GUEST COLUMN, Vance Ginn, Kansas Policy Institute

 

While Kansans work hard to earn a living and keep up with rising prices, their state government is quietly running a massive chunk of the budget on autopilot.

At the heart of this problem is the state’s overuse of dedicated funds—special-purpose accounts that earmark money for specific programs, regardless of performance or current needs. For FY 2026, Kansas will spend $25.6 billion, but more than $220 million of that will be funneled through just a handful of dedicated state funds that reduce legislative discretion and tie up dollars in ways that prevent better budgeting.

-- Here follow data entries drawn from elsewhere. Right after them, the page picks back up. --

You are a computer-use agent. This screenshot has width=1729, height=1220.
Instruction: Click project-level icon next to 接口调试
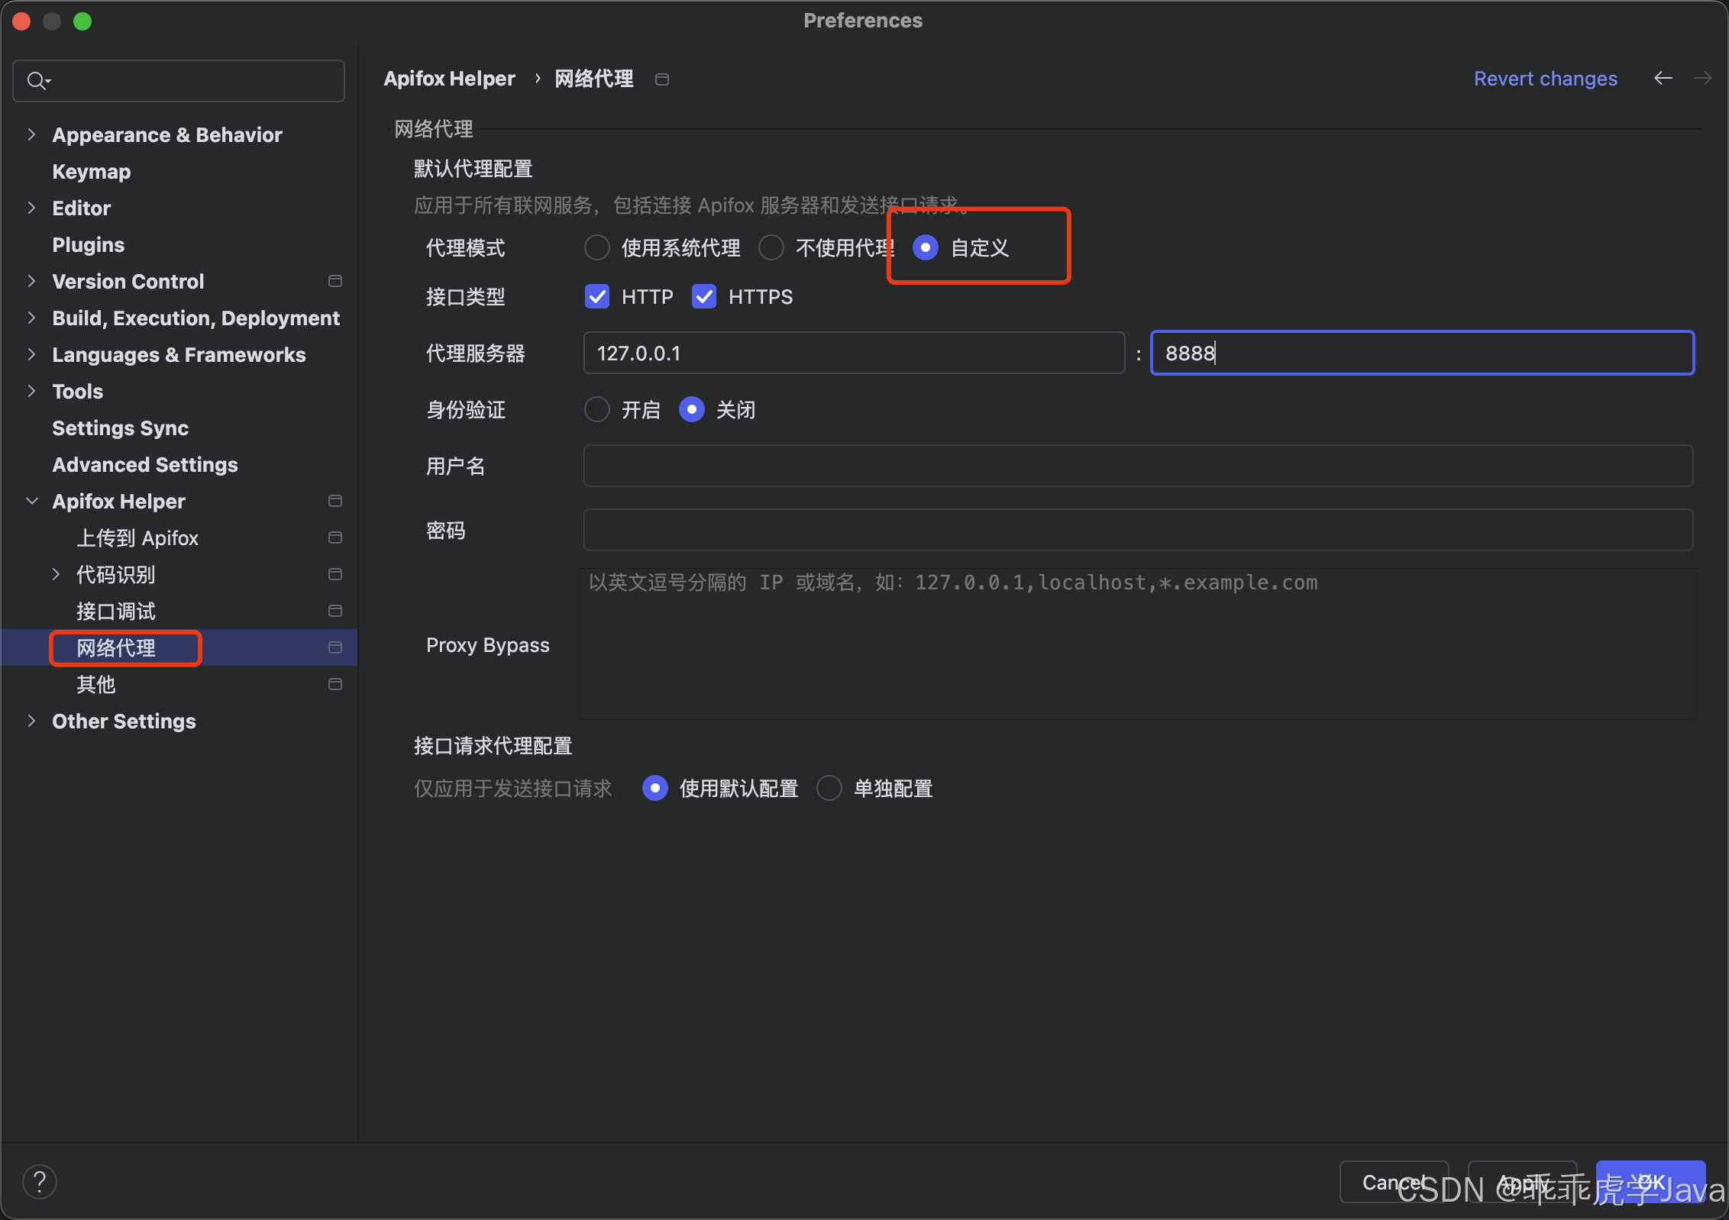coord(334,611)
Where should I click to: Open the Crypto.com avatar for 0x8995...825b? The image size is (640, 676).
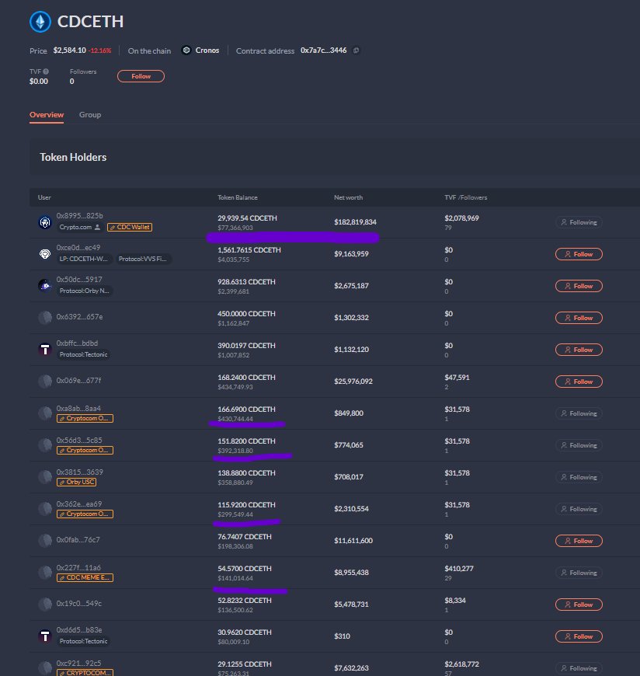(44, 222)
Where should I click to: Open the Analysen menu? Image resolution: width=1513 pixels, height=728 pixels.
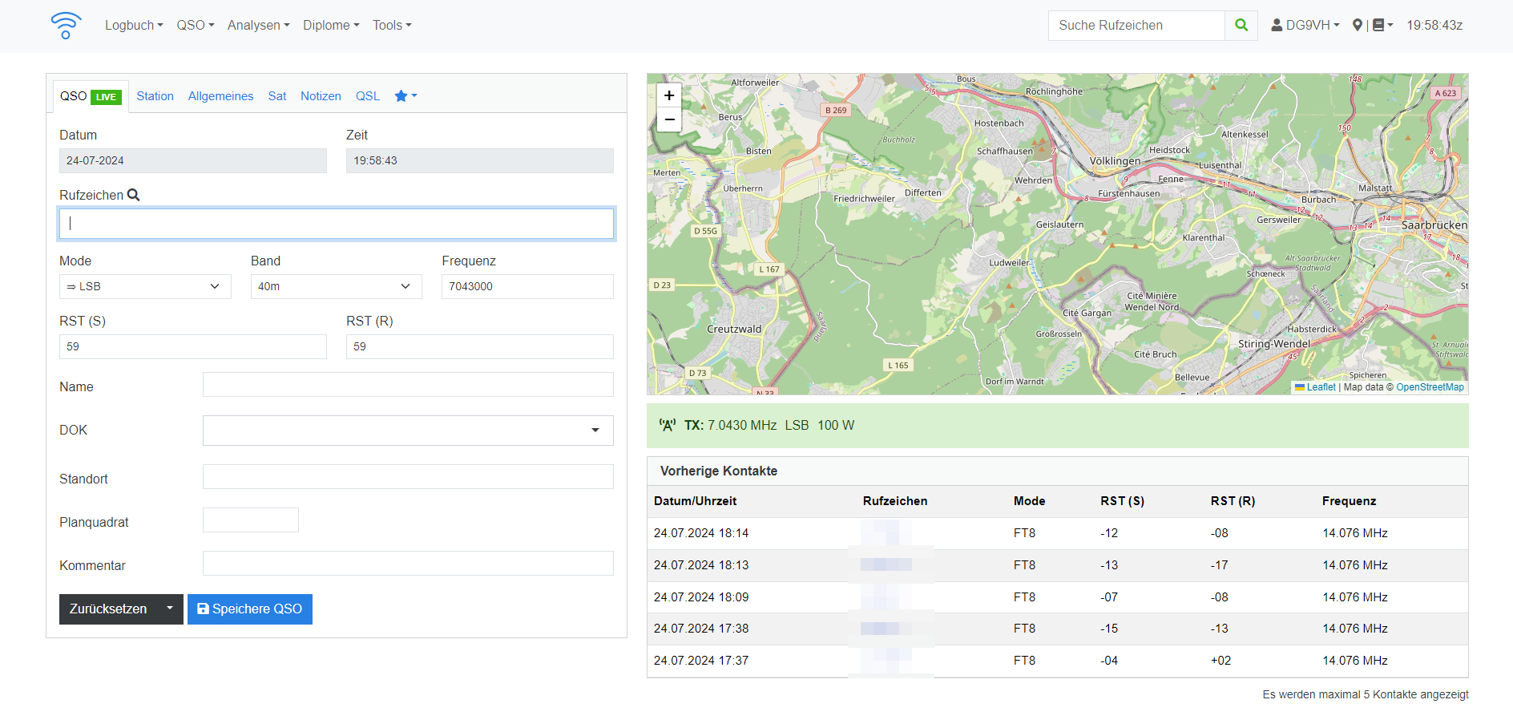[x=258, y=26]
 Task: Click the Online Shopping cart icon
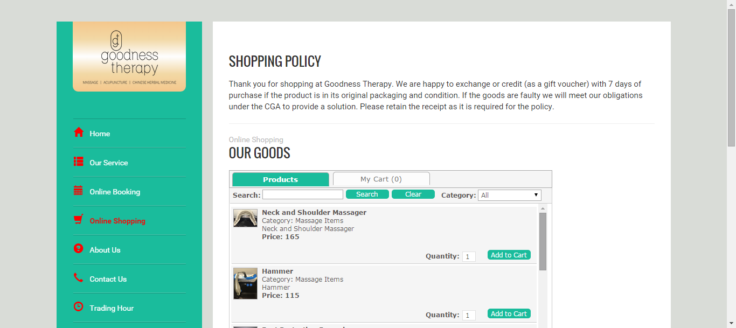click(x=79, y=219)
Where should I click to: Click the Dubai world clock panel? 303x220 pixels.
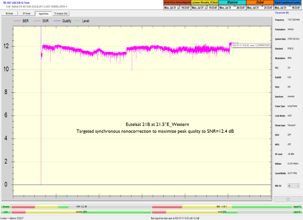(x=260, y=5)
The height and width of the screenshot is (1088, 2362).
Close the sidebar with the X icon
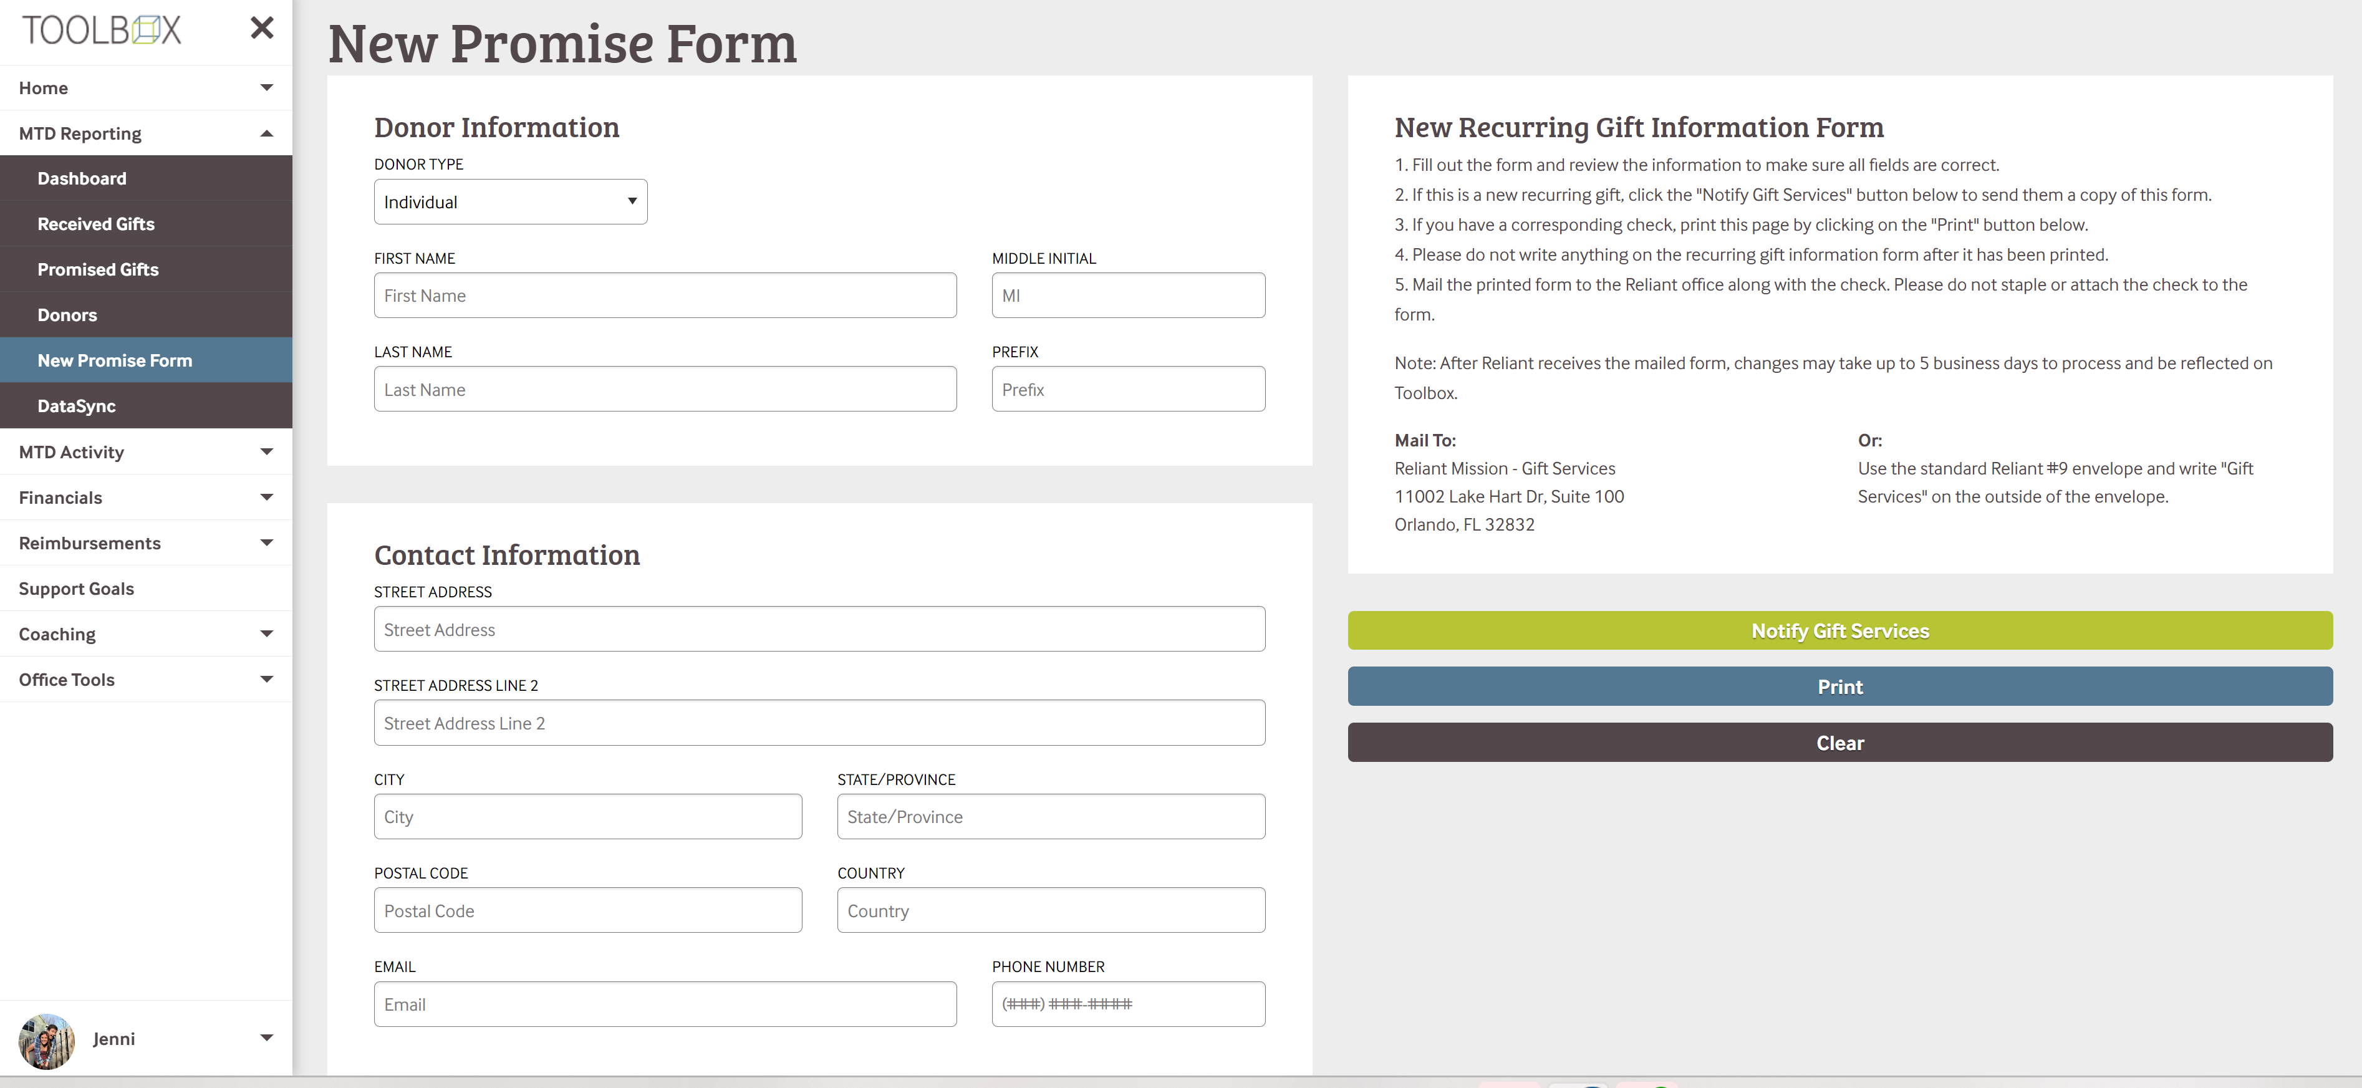pos(261,28)
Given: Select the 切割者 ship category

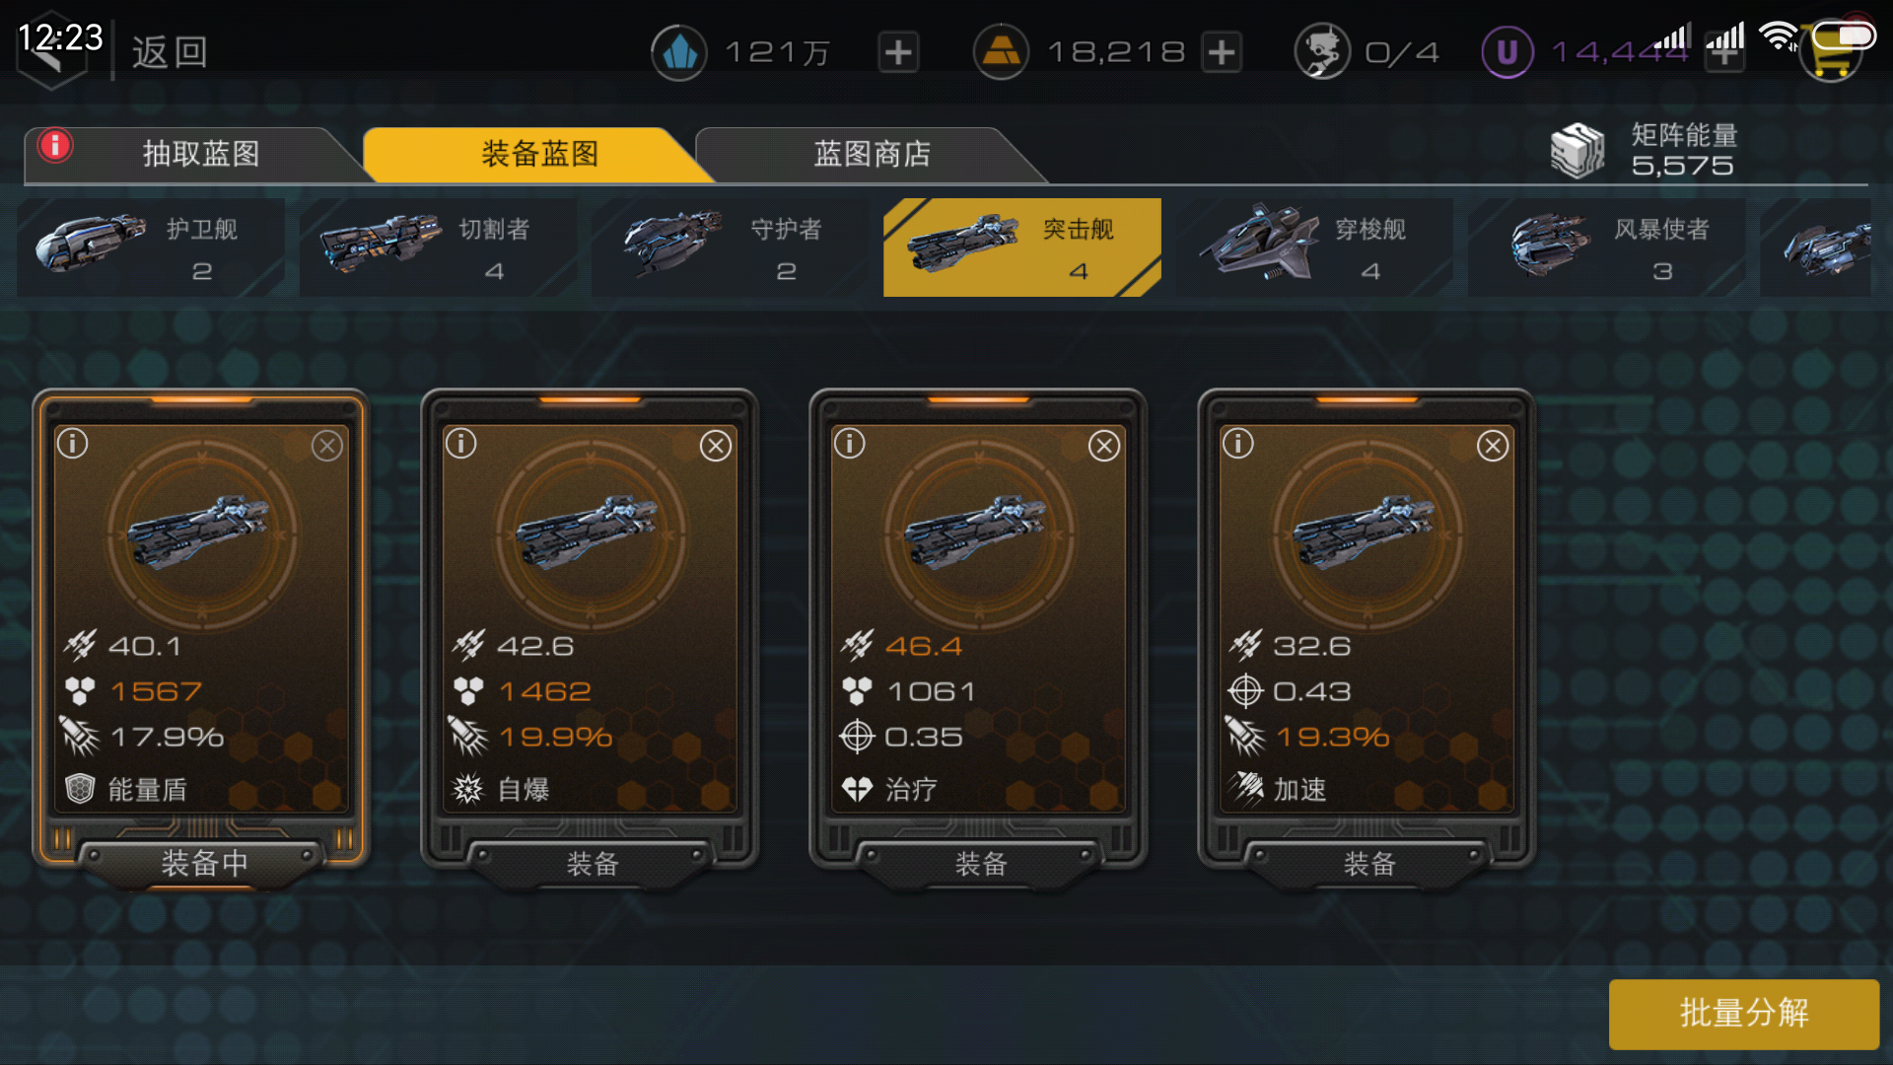Looking at the screenshot, I should pyautogui.click(x=439, y=248).
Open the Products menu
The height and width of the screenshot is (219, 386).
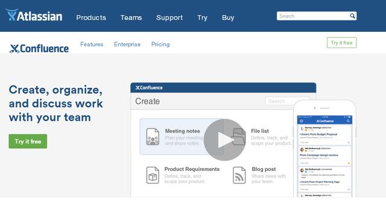point(91,17)
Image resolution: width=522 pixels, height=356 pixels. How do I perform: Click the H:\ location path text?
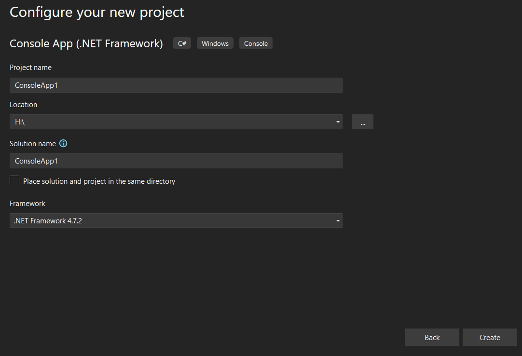point(20,122)
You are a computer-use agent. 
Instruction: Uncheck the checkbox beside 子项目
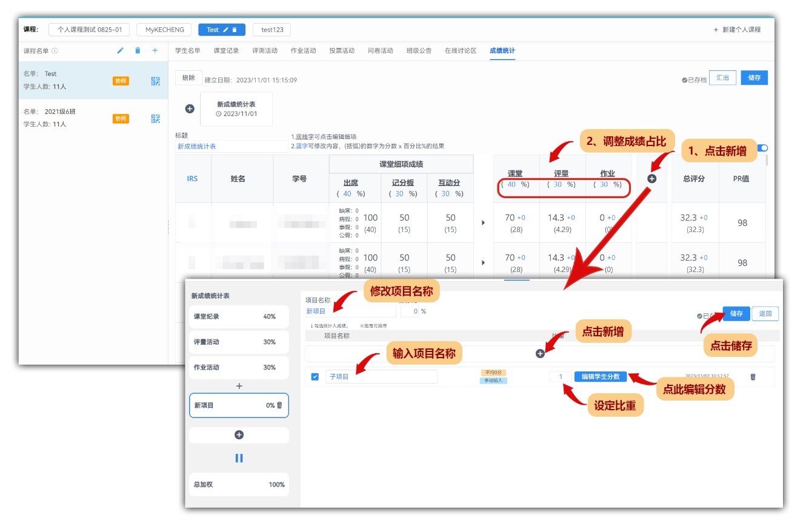315,377
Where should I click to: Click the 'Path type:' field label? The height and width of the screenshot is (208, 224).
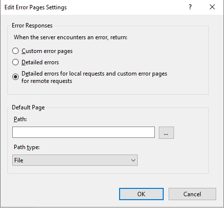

These dedicated funds are not part of the State General Fund, which lawmakers can actually prioritize and adjust. Nor are they federal funds with external mandates. They are Kansas-created carveouts that now manipulate budgeting decisions.

The earmarks are often politically motivated and resistant to change. Their original intent may have made sense decades ago, but today, they function more as permanent spending entitlements than budget tools. Even when outcomes are poor or priorities shift, these funds remain walled off from scrutiny. Consider the EDIF which has not worked a as intended as it has distorted markets, not helped with permanent jobs, and has hurt taxpayers with higher taxes.

This kind of fiscal inertia allows the government to grow unchecked while taxpayers shoulder the burden. What’s more, as with the Ogallala Aquifer, an issue may still warrant attention but the idea of dedicated funding walled-off from other government priorities or a discussion of trade-offs ultimately undermines both fiscal discipline and attempts to address what could be a real issue.

 

Why this is a problem

Loss of flexibility – Lawmakers cannot reallocate these funds to more urgent or effective uses, even if higher-priority needs arise elsewhere in the budget.

Weakened oversight – Dedicated funds escape the kind of rigorous review that performance-based budgeting demands. In many cases, legislators simply rubber-stamp funding because it’s “already spoken for.”

Crowded-out tax relief – These funds consume budget capacity that could otherwise support property tax relief, income tax cuts, or paying down state debt—all of which would better serve Kansans long term.

Perpetuation of waste – When dollars are guaranteed by statute, there’s no incentive for agencies to prove value or efficiency. This creates a culture of entitlement within the state government.

 

Redirecting earmarked dollars to prosperity

Just by consolidating or repurposing the $224 million from these earmarked funds, Kansas could:

• Provide broad-based tax relief—enough to reduce income taxes.

• Shift toward a single, accountable fund—the State General Fund—where every program competes on merit.

• Reinforce performance-based budgeting by eliminating set-asides that dodge scrutiny.

And that’s just the start. This figure doesn’t even include hundreds of smaller special revenue funds that dot the budget and further constrain flexibility. If those were included, the total could approach $1 billion or more in spending that lawmakers can’t easily touch, despite being responsible for it.

 

Time to restore legislative control

A better budgeting process starts by restoring discretion to the legislature. If a program is truly a priority, it should compete for funding from the General Fund like everything else. No more sacred cows. No more autopilot spending.

Sunsetting, consolidating, or outright repealing dedicated funds would give lawmakers the tools they need to govern responsibly and give taxpayers the relief they deserve.

Kansas doesn’t need more gimmicks. Freedom, transparency, and accountability are necessary for how every dollar is spent. The state’s budget should serve people, not bureaucracy. Let’s end the earmark era and get Kansas back on track.